Lessons Learned For the Future

The challenges the COVID-19 pandemic has imposed on HIV service delivery have revealed valuable lessons for governments, healthcare workers, and local partners.

Local partner involvement: Due to their presence within communities, local partners have a unique ability to influence healthcare work conditions and deliver services. Local partners can inspire change and drive the development of sustainable solutions by advocating for policies at the local-government level to ensure a safe environment for workers.

Investing in health systems: COVID-19 has highlighted the need to invest in the health workforce, through investments in worker recruitment, monitoring health workforce data systems, building a sustainable supply of workers, developing policies to support workers, and investing in the retention of workers by creating safe and motivating work environments. These types of investments are crucial for countries to be able to sustain the gains they have made this past year thanks to the innovations and adaptations of the health workforce.

Private sector involvement: The Private sector has a critical role to play in addressing the COVID-19 pandemic and preparing for future challenges. Unjani clinics, a network of over 96 nurse owned and operated private clinics in South Africa, have had an exemplary response during COVID-19 and have remained open throughout this time as an essential service. Unjani has prioritized the safety of their staff by ensuring the availability of PPE and sanitation equipment for clinics. Unjani nurses have been able to disseminate information easily within their networks and incorporate COVID-19 protocols effectively and quickly. The Unjani model is crucial in South Africa, where over 80 percent of the population relies on public provision of health services.

Unjani clinics have also helped combat increases in youth unemployment by placing 50 youth workers in their clinics through the Youth Employment Scheme, a private partner which helps connect youth with employment. By removing the burden of paying for the youth workers, this partnership allows the Unjani clinic nurses to take on more staff without risking their own resources.

Finally, ensuring protection and wellbeing along with the addressing issues pertaining to inadequate numbers of staff are the main struggles for health workers during the COVID-19 pandemic. The private sector has a valuable role to play in providing funding to resolve these issues.

USAID Afya Endelevu laboratory Scientist, Mr. Elias Mariki, processing HIV viral load samples in the PCR Laboratory at Ligula Regional Referral Hospital in Mtwara Region, Southern Tanzania.

The learnings and lessons from this blog were presented at this year’s International AIDS Society (IAS) Conference on HIV Science, PEPFAR health workforce experts, USAID’s Diana Frymus and Sarah Dominis from the U.S. State Department’s Office of the Global AIDS Coordinator, were joined by panelists to discuss the crucial role of healthcare workers in maintaining HIV services during the COVID-19 pandemic. The recorded session is available online.
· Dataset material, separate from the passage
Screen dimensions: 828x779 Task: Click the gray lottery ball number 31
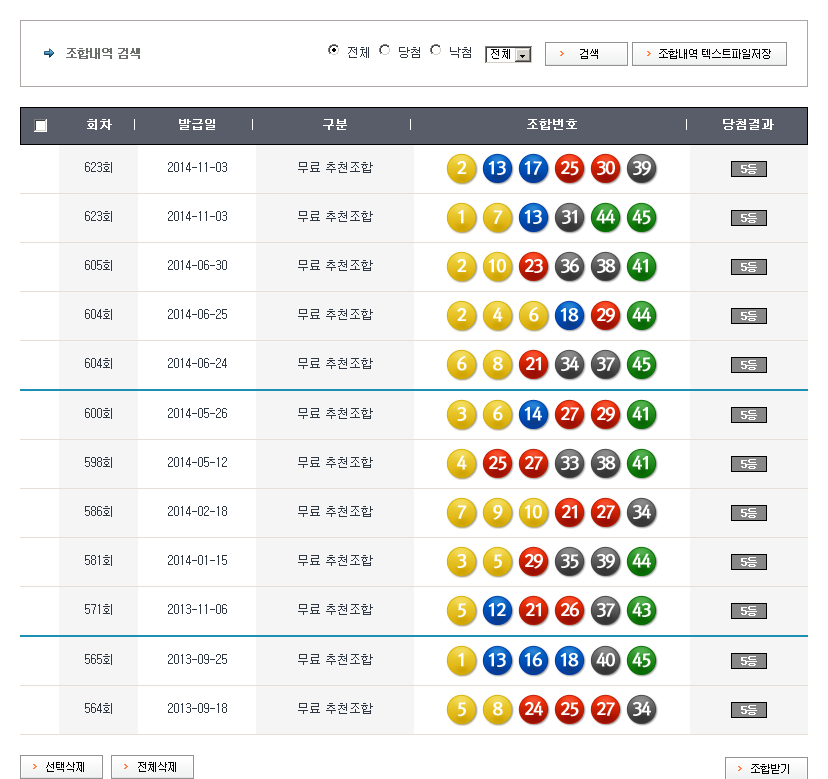coord(569,218)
Guest speakers included Ms. Lynda Toussaint, CEO of Unjani Clinics NPC in South Africa, Ms. Agatha Nthete, a Nurse-Midwife Technician in Malawi, Dr. Goodluck Mwakitosha, Program Manager of the Benjamin Mkapa Foundation in Tanzania, and Dr. Llang Bridget M. Maama-Maime, National Tuberculosis Program Manager and Disease Control Director for Lesotho.

In the past year and a half, healthcare workers have shown unparalleled dedication in the face of the COVID-19 pandemic. This IAS session highlights the incredible innovations and lessons learned, which are now positively changing the landscape of HIV service delivery. The health workforce expert’s testimonies in this session remind us that it is imperative to remain vigilant and prepare now for future challenges.